Flat panel technology, which has been developed during the past decade, has just entered the clinical arena and has been shown to provide many imaging parameters in combination with the possibility of performing endovascular procedures. Very often, this technology has been used to provide high-resolution imaging of the brain vessels.
In this preliminary but important study, 2 the authors have examined 10 patients by flat panel technology; these patients also underwent CT and conventional angiography. Both imaging of the vasculature and perfusion imaging as obtained by flat panel technology provided satisfactory results.
While there may still be limitations to this technology regarding soft-tissue resolution, it is possible to distinguish gross hemorrhage, which might prevent thrombolysis or be a consequence of treatment. Also it will be possible to demonstrate other intracranial changes occurring during or immediately after the procedure. Anyone who has been using flat panel CT will acknowledge that the quality of the images at the moment very often resembles that of the early EMI scanners (Electric & Musical Industries Ltd., London, United Kingdom). However, there has been a constant evolution in both technique and image quality so that it is to be expected that in time images will be of standard CT quality. Gains in temporal and spatial resolution have often compensated for this reduction in imaging quality.
The angiographic images generated by both DSA and the CT are, of course, beyond criticism because we can obtain 3D datasets of the cerebral vasculature with the CT modules that are of superb quality. The capacity to also section the intracranial vessels axially is extremely helpful, especially in cases in which the exact anatomic relationships are assessed. We have also seen that flat panel detector angiography units can provide us with high-resolution datasets of flow, which can also be an enormous advantage if treatment of an underlying vascular malformation or aneurysm is being considered.
Radiation exposure, which is, at the moment, a hot topic in perfusion CT, is going to be critical here.

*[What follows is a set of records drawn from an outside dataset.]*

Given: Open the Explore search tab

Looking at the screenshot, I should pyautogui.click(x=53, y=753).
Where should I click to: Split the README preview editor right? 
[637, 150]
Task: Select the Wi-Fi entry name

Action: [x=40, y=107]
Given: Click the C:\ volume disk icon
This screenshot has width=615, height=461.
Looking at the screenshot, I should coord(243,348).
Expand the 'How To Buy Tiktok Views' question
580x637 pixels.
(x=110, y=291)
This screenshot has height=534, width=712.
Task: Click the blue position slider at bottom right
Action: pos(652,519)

Indeed, these patients will be subjected to many radiating imaging modalities during the same session. However, whereas the direct devastating effects of stroke are important to consider, flat panel technology, because inherently it was at least in part devised to reduce radiation exposure, should lend itself to reducing these worries.
Its capacity to also now add perfusion to the whole package is simply revolutionary, and the authors of this study,3 while limited in its number of patients, have done a superb job in developing and also implementing this combined DSA, CT, CTA, and CTP protocol. The combination of these techniques in 1 imaging unit will decisively reduce imaging time and thus improve treatment. While the method of Söderman et al2 for computation of cerebral blood volume is still somewhat rudimentary, they were able to obtain useful datasets.
Whether this approach will remain the only combination of multimodality imaging and therapy planning and monitoring in 1 setup remains to be seen because MR imaging researchers have been trying for decades to combine intravascular devices with imaging, and this combination could also be the next step, even though security measures for magnetic devices render the whole process time-consuming and thus limiting.4 However, when dealing with patients with acute stroke, the possibility of obtaining diffusion imaging additionally would be the real revolution. At the moment, however, this new flat panel−derived development is a giant step for neuroradiology and is as good as it gets.